I finished high school, graduated from university, started working and became a Gauteng resident, but my parents’ and all of Moruleng’s residents have continued to be without a consistent supply of water. On Saturday, just four days before the 8 May 2019 national elections, I wondered if it’s arrogance and not caring, or simply incompetence that has led to this being a way of life.

Moruleng is located in the Moses Kotane Local Municipality, which is riddled with water cuts. But my mother says we’re better off compared with villages like Mokgalwaneng and Maskiet, where having a tap in your yard is still a rare occurrence.

It’s not just Moruleng and surrounding villages that suffer weeks without water. The ironically named Promised Land informal settlement just outside Kuruman in the Northern Cape has never had access to running water. Residents get water from JoJo tanks that the Ga-Segonyana Local Municipality provides.

But nine of the tanks went missing in March, about two months before the elections. Only those who are at home during the day can benefit from the tanks — those who come back from work in the late afternoon often find the tanks empty.
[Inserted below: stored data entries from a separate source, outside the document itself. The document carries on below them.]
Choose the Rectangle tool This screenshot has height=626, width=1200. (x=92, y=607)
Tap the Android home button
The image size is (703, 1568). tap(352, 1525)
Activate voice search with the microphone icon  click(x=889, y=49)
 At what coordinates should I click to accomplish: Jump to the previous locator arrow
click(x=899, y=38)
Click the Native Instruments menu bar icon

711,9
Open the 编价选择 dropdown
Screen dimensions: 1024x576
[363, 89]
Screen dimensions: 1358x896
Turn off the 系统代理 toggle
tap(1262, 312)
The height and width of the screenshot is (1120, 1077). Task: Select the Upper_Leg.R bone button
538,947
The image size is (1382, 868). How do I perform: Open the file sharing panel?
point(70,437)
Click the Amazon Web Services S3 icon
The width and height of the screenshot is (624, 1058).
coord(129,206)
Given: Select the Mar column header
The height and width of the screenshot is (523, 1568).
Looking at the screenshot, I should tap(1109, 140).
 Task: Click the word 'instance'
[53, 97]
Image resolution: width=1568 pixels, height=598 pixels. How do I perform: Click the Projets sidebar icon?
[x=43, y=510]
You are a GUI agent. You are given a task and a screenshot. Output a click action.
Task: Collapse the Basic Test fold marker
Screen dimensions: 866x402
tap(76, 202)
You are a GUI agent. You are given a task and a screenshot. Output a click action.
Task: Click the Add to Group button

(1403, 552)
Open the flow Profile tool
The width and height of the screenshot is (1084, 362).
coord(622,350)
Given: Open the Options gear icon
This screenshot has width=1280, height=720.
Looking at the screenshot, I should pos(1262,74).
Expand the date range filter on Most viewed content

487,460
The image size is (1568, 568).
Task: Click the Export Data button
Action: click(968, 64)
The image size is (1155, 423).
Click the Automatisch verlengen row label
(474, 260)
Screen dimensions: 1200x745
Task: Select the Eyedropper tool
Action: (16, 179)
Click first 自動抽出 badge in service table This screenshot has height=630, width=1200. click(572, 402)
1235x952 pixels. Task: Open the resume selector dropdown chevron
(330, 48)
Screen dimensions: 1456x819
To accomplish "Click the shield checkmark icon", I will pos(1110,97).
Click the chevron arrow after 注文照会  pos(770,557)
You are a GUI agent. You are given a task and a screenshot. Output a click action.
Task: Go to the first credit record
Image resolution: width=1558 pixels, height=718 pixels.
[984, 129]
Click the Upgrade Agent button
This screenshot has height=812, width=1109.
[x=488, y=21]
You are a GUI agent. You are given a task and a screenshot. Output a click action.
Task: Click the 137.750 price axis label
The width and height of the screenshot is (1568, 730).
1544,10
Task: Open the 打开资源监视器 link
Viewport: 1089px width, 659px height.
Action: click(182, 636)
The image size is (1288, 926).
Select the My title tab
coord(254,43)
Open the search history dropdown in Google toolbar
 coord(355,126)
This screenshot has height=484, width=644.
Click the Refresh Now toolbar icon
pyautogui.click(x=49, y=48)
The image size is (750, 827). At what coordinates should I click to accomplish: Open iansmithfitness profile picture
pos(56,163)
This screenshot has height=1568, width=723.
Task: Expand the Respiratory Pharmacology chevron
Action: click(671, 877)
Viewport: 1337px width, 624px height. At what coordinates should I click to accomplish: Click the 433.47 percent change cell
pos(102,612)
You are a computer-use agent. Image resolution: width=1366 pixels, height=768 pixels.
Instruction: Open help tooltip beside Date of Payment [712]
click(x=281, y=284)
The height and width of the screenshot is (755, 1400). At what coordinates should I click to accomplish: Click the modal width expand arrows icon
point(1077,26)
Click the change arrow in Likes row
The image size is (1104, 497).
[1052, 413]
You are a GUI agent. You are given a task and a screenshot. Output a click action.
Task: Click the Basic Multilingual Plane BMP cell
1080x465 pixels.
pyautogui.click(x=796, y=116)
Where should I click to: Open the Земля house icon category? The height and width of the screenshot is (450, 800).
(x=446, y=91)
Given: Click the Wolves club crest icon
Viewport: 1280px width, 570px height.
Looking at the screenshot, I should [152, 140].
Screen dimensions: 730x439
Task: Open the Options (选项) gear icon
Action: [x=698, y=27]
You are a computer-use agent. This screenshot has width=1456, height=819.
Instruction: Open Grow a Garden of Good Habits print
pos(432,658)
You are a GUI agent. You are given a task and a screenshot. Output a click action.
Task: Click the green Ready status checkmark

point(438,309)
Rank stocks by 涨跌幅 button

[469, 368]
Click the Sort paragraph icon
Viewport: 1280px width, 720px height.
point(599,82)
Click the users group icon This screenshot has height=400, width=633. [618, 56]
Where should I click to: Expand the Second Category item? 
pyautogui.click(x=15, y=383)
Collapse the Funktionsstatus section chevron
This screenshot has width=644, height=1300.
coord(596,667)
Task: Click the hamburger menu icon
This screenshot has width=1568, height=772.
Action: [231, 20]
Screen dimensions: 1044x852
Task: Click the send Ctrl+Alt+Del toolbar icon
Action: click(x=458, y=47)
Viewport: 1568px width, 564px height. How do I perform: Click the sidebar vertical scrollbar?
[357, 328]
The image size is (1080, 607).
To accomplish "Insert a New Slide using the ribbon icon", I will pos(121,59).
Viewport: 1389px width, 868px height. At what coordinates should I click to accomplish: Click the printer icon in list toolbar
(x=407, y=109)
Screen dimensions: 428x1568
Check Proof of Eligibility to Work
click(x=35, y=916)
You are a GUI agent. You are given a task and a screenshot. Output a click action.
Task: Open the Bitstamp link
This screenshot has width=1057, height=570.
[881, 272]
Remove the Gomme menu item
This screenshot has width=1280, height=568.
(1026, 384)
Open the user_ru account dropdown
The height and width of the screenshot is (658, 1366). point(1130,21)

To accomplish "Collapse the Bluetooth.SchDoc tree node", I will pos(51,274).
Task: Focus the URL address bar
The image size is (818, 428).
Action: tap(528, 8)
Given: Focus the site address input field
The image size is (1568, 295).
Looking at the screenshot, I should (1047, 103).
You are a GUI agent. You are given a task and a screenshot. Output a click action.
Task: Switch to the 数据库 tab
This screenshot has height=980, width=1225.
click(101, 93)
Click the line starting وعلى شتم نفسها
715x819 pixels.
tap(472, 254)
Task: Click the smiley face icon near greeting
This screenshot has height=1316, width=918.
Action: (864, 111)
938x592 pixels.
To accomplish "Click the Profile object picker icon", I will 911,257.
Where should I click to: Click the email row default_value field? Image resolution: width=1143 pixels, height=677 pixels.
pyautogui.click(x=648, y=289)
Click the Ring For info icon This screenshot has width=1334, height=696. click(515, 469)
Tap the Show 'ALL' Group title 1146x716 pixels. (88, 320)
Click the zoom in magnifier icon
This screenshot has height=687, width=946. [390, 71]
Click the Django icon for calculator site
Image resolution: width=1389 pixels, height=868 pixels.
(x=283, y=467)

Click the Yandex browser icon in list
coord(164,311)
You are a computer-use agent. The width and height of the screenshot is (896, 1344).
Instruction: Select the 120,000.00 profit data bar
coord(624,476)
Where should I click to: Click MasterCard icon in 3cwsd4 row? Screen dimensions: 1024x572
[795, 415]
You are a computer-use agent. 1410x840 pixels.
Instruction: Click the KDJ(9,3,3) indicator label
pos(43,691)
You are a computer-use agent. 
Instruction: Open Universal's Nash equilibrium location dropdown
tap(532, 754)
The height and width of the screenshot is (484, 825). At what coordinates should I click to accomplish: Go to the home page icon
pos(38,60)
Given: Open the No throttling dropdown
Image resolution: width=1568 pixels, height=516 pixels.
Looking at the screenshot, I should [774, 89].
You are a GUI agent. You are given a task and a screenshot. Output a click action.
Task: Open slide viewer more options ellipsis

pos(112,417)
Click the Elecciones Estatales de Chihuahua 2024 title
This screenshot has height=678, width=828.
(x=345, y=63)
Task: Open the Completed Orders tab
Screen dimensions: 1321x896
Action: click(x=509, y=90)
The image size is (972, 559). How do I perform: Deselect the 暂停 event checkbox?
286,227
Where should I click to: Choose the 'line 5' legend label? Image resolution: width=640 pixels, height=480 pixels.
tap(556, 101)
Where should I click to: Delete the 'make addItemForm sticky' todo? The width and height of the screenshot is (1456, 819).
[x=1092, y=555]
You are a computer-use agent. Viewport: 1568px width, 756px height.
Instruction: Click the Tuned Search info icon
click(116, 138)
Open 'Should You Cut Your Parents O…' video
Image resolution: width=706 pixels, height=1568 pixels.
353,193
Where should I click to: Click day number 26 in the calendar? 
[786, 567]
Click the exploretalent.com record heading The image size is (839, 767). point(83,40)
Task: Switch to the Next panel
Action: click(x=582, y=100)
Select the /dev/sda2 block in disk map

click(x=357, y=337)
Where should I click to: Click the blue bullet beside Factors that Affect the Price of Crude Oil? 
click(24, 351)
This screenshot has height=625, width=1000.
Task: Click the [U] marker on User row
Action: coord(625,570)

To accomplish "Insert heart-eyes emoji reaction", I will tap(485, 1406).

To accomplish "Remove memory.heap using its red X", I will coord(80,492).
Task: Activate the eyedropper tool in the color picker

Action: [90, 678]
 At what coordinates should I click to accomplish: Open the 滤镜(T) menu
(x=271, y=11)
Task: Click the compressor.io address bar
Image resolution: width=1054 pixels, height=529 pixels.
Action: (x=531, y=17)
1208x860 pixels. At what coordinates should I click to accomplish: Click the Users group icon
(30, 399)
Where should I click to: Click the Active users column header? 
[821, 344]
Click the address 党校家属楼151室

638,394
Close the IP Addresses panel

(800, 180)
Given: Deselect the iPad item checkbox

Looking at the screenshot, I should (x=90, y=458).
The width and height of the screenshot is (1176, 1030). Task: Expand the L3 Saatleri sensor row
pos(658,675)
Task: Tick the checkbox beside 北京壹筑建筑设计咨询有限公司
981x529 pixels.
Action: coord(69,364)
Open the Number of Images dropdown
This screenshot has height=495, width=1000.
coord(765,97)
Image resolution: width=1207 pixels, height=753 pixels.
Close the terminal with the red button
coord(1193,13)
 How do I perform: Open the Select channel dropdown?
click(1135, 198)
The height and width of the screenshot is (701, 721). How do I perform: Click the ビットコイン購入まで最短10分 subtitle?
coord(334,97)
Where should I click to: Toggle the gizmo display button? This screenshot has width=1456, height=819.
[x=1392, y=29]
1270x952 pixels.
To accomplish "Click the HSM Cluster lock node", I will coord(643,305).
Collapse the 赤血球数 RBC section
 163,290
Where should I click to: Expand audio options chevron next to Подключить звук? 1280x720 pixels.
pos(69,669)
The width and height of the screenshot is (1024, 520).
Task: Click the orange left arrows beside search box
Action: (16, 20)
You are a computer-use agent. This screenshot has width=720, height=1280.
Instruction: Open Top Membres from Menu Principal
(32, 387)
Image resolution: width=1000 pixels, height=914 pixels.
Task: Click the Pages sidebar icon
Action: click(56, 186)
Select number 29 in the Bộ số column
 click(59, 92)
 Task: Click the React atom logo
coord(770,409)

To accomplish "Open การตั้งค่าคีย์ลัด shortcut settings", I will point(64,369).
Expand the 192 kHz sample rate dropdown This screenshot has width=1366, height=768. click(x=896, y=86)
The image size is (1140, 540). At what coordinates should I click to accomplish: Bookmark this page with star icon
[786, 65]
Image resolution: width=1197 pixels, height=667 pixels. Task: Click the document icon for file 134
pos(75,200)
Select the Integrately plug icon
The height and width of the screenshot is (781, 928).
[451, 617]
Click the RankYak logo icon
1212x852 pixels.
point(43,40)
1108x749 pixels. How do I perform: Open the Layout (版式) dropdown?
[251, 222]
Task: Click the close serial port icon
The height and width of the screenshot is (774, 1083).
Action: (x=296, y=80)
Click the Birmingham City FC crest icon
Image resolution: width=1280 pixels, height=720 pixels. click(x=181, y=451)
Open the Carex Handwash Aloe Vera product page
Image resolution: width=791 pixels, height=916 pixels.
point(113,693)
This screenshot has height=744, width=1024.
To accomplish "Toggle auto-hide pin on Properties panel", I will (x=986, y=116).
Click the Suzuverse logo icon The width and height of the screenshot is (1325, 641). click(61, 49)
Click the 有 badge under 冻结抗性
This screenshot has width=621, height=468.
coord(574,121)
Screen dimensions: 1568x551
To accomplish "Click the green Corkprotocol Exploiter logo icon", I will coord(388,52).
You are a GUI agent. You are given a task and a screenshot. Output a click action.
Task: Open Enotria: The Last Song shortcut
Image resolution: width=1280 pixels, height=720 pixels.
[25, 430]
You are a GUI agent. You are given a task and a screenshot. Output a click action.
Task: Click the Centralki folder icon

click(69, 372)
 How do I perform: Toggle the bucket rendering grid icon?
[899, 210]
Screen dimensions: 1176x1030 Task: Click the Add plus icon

According to the municipality, the tanks are a temporary water relief measure while they prepare to erect taps with running water. But I wouldn’t hold my breath on these taps ever arriving in Promised Land.

Just as in Moruleng, Promised Land residents have resorted to buying their own JoJo tanks and even buying water from suppliers such as Loeto Loeto, who fills up people’s tanks for a fee.

Sometimes I have no choice but to give the people water on credit and some, they don’t pay me,” he said. “It’s difficult to say no to a person who is in need of water.”

In the Free State, the farming community of Tweefontein have been embattled in a fight over a single borehole water supply. Two boreholes broke in the past seven years and have never been repaired. Now houses located in the high-lying parts of the Thaba Nchu village are often without water.

Sisi Majela and other residents get their water from a privately owned borehole at their local clinic. Families who rely on farming as a food supply can’t even grow their crops any more and are now forced to buy spinach and other vegetables from those in lower-lying areas with an uninterrupted supply of water.

The provincial water supplier, Bloemwater, brought a water storage tank meant to be filled every week, but Majela says they come after five weeks unless residents call.

As I tweeted my frustrations about my parents’ situation, people from all over the country told stories of taps that have run dry and of dirt-filled water pipes — from Lebowakgomo in Limpopo, Madadeni in KwaZulu-Natal to Makeneng in QwaQwa, water shortages have become the norm. And when there is water, it’s dirty and undrinkable.

The water came back on Sunday as I prepared to make my way back to Johannesburg, but as usual it was dirty. We immediately started to fill the JoJo tank, which is forever on standby for the next time — probably soon — there is no water.

It’s because we’re voting on Wednesday, they’d never risk their votes,” my mother said. “These people don’t care about us, they care about our votes.”

I called her after voting on Wednesday and she told me the water was still running. It was at the highest pressure it had been at all year, she said.

Was she expecting it to stay like this for long, I asked.

No, once they’ve won the elections things will go back to normal. They don’t respect us even when we vote for them.”

Who is “they”, I probed.

She answered: “The ANC*.” DM

* The votes in Moruleng, Promised Land and Thaba Nchu were completely counted at the time of filing this story. All three municipalities were won by the ANC.